Sin embargo, su discurso no se enfocaba al lamento o la derrota, algo en lo que suelen regodearse el sistema financiero y los amigos de la culpabilización frente al cambio y la innovación.
Quería a su empresa, y entendía la situación. Sus palabras, llenas de naturalidad, recogían las numerosas lecciones aprendidas que le ayudaban a mejorar la orientación de su trayectoria.
Con el tiempo, viajes, talento, honestidad, pasión, aciertos, errores, amistades, capital e iniciativas invertidas en el proyecto, había logrado obtener respeto, reputación, conocimiento, confianza, contactos y atención dentro de su sector. Y, gracias a ello, está asentándose en otro modelo de negocio, orientado a la promoción y crecimiento entre los consumidores de ese mismo mercado, que tan bien ha llegado a conocer.
No vivimos en una cultura primordialmente meritocrática como pueden ser la estadounidense o algunas asiáticas, y por ello no siempre tenemos presente que el riesgo, no en su forma temeraria o de arrogante codicia (que bien nos condujeron a la burbuja inmobiliaria o a esta crisis), sino en su vertiente de atrevimiento, desafío, creatividad e innovación, es un elementos de un enorme potencial para individuos y empresas.
Y aún así, en organizaciones y equipos, lo bloqueamos, recelamos o descartamos por su falta de seguridad, ya que no siempre es fácil de controlar o medir, o porque va contra la tradición, o nunca antes se ha probado, o porque “así se ha hecho siempre, y no vamos a cambiarlo“.
En ocasiones, afortunadamente, esos valedores del riesgo y el cambio logran emprender y crear sus empresas y proyectos.
Pero a nadie le pasa por alto que, antes o después, cuando uno arriesga, podrá fracasar.

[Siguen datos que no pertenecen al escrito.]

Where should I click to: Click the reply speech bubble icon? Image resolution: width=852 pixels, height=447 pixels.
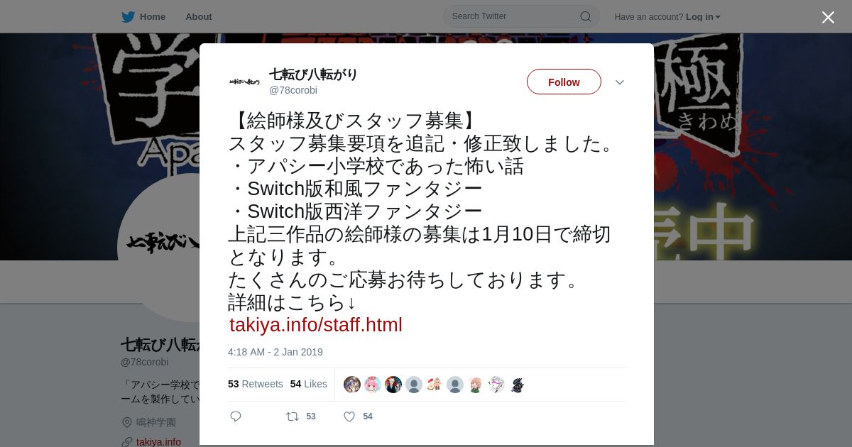click(236, 416)
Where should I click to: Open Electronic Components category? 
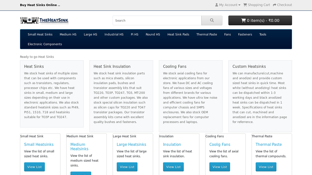click(x=45, y=44)
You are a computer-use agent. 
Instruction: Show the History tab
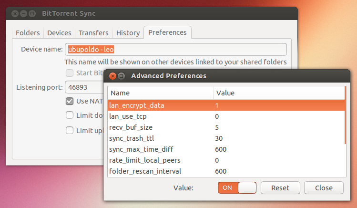pyautogui.click(x=128, y=33)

Es algo que tememos, que tememos terriblemente, pues solemos entender, y aceptar, que el fracaso comporta pérdida de confianza (bancaria, social, laboral…), pérdida de presencia o liderazgo, y pérdida de inversiones, valor o activos.
La falta de éxitos rápidos y de apoyos en esas aventuras pueden condenarnos a un destierro, real o simbólico, del mundo social, laboral o empresarial, dados el sistema y cultura aún predominantes.

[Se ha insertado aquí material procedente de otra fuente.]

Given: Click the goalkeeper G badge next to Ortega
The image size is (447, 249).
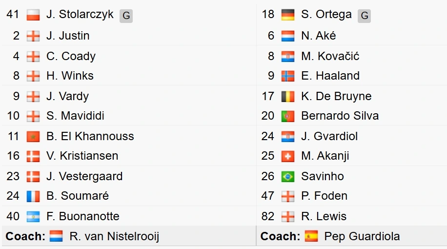Looking at the screenshot, I should point(365,16).
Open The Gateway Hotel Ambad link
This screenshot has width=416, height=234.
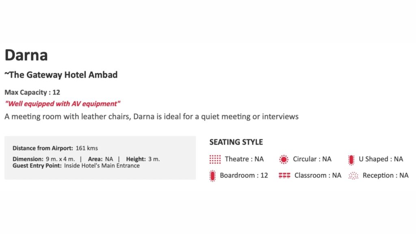pyautogui.click(x=61, y=75)
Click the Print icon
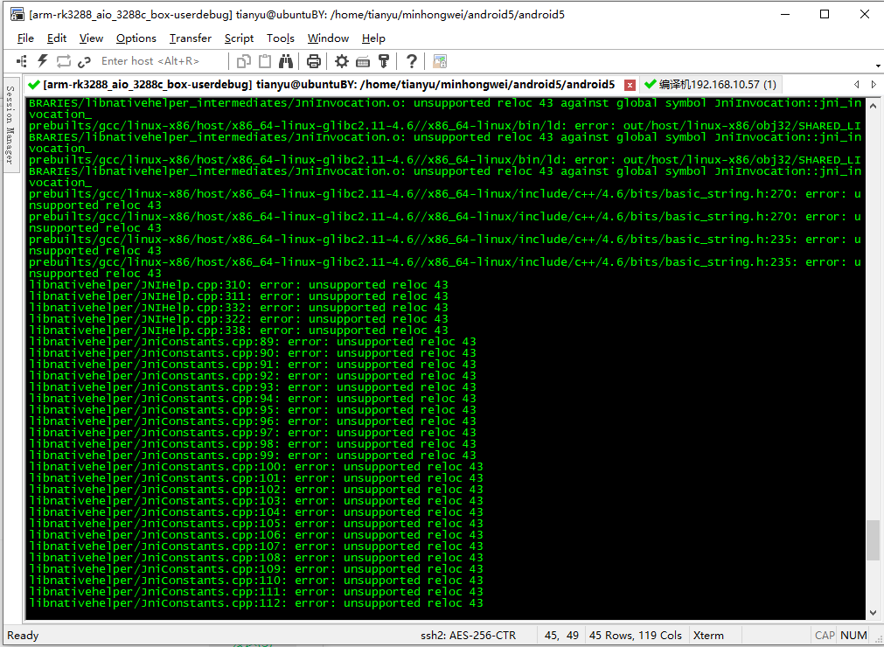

Pero para quienes tienen ese espíritu de iniciativa, el éxito nunca enseña tanto como el fracaso. Los triunfos sólidos suelen provenir de una trayectoria agridulce.

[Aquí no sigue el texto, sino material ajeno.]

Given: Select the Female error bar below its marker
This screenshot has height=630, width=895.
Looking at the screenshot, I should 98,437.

Las lecciones, los contactos y los insights que se adquieren mientras se llega a ese fracaso hacen mucho más eficiente, resistente y experto al profesional, al emprendedor, a la empresa que los obtiene, y con ello puede encauzar mejor sus futuras acciones, innovaciones y atrevimientos, adelantándose a la competencia conservadora y menos dinámica.
Entre todos debemos considerar qué modelo de país, empresas y profesionales queremos:
- O apoyamos, retribuimos o financiamos, y fomentamos que crezcan y se desarrollen más emprendedores y profesionales que, como mi amigo, día tras día invertirán su capital, tiempo, ideas, ingenio y esfuerzo en mejorar el actual panorama, personas que generarán beneficios, oportunidades, innovación y trabajo, y que crearán un país que cuente con más marcas, más solidez y más presencia internacionales.
- O seguimos albergando, regulando, trabajando y educando en un legado cultural del recelo, del poder impositivo y jerarquizado, del inmovilismo al servicio de lo establecido, donde el fracaso que guía hacia al éxito, el riesgo eficaz y la creatividad innovadora aún son los enemigos a batir, las voces a callar, los elementos a relegar.
Esta crisis presenta un escenario imperativo para decidir sobre nuestro inmediato futuro.
Si actuamos en consecuencia y aprendemos del fracaso, los siguientes éxitos pueden ser nuestros.